What I have taken away
Here's a list of things (not exhaustive) that I learned through posting on RP forums and interacting with members:
- HTML/CSS
- Swans, the band
- Gillian Welch, the musician
- Ozymandias by Percy Bysshe Shelley
- T. S. Eliot
- The Raven Cycle by Maggie Stiefvater
- Cormac McCarthy
- The Imitation Game (and therefore Alan Turing lol)
- A bunch of zoos in Germany that have wolves
- The Creative Commons license
I understand that people move on with their lives. You can't really roleplay as glittery horses on the internet forever. But where are the kids? Is the death of forum roleplay really inevitable? I find that part hard to accept. A lot of the webpages aren't even archived, so hours and hours, weeks and months of man-effort are, what? Lost to time, just like that? I click on a website and the last post was made two years ago. Actually, the most recent post is spam left behind by a bot advertising a suspicious brand of Russian viagra, the title in tangled Cyrillic and the username an obfuscated sequence of meaningless letters and numbers. Or, the admin of the website has shut it down and rendered thousands of words and histories inaccessible to the public. What a total ghost town. Where did all these people go? When exactly is it decided, when the very last post is made?
And the writers— are they okay, now, living out real life? I remember being 14 or so, and trying to console a 30 year old woman who was having a depressive episode, insisting to me that she was ugly, fat, and unlovable. I remember reading the posts of someone who had gone through a horrific accident, had been burned severely on her arms and upper body. She had, for some reason, posted photos of her (healed) wounds in explaining why she had been absent for so long.
A few months ago I got the news that one of the members I knew, that I roleplayed with, who was rather well-known and had been with the site for a long time, had died of cancer.
I didn't know her that well, but all the same I grieved. I had written with her before. But she was gone forever, and I'd never see her writing ever again.

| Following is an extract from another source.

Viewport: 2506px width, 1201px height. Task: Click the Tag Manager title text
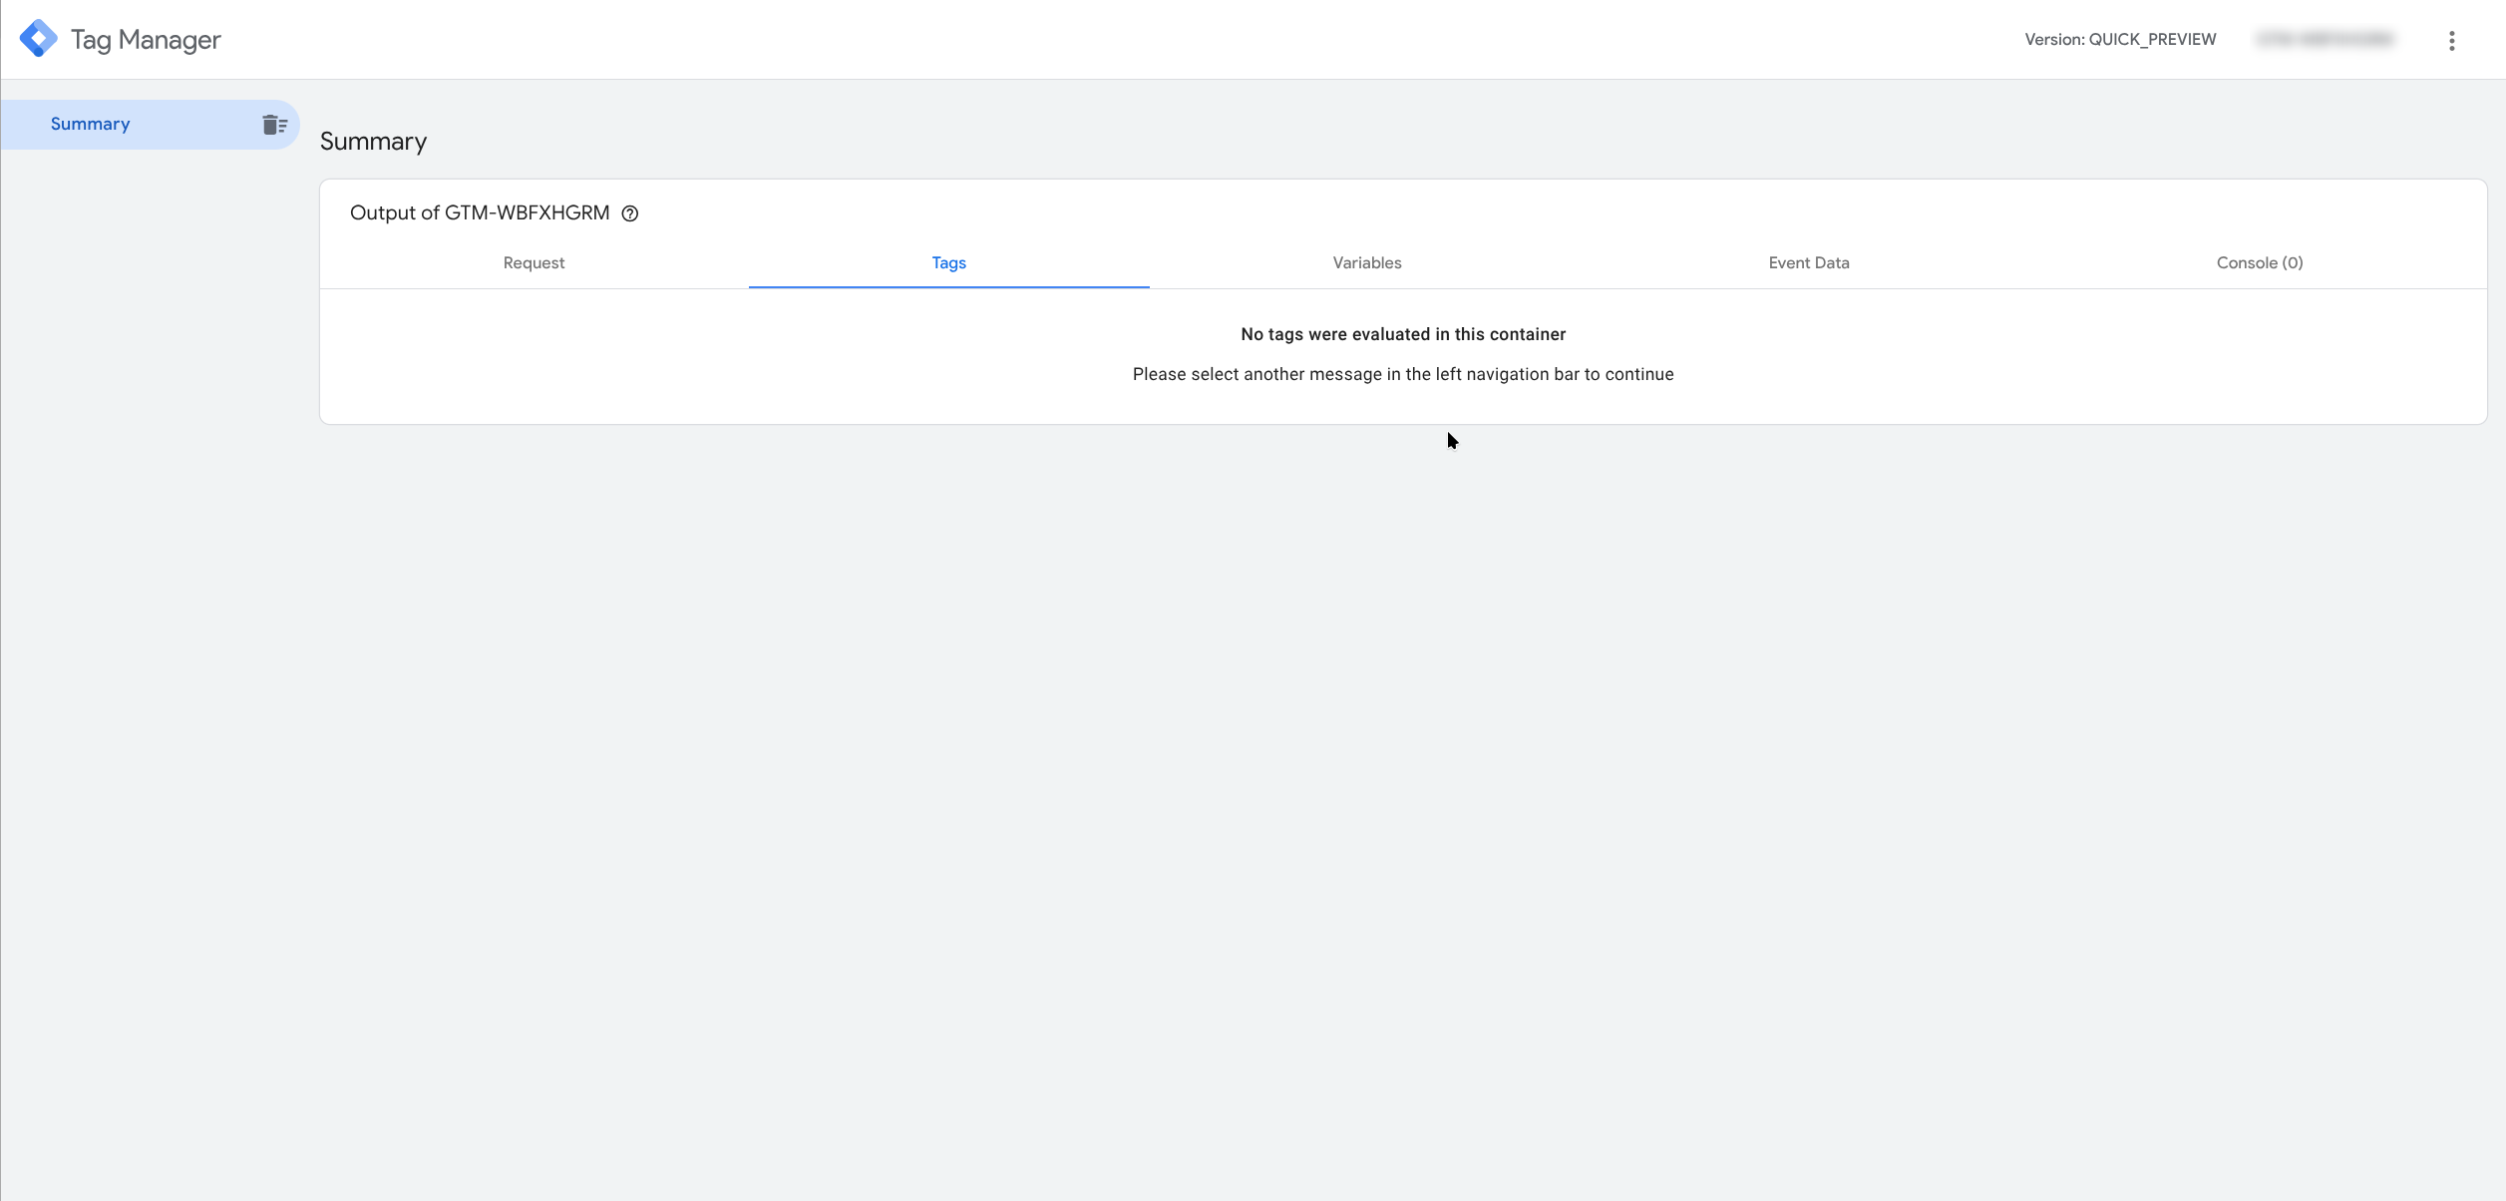coord(146,40)
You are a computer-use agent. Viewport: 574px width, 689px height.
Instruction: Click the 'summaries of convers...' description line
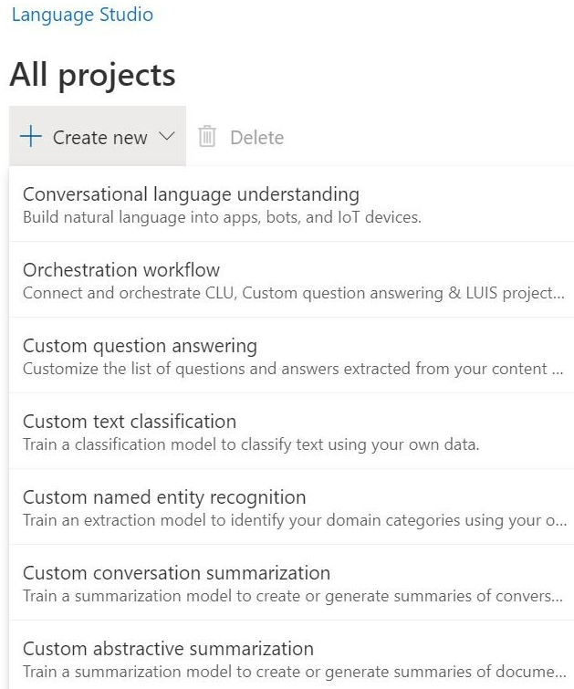click(293, 596)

When I said "long, protracted death", maybe it was too pessimistic. Maybe the decrease in memberbase is asymptotic— maybe there will always be a nucleus of people, no matter how small, who are willing to put in the work to keep a forum alive. Maybe extinction was never a possibility. But the "golden era" has definitely passed, and I don't see much reason for a resurgence. Hell, call me a hypocrite; I haven't posted regularly on these for years.
This post is my little elegy for these communities. May they continue to be unacceptably socially weird. May they continue to house the work of young artists and writers all over the world, and act as a hub for their inspiration. Most of all, may they continue to thrive, create, teach, and welcome, proving that real connection is still possible in an internet swamped by the detritus of the powers-that-be.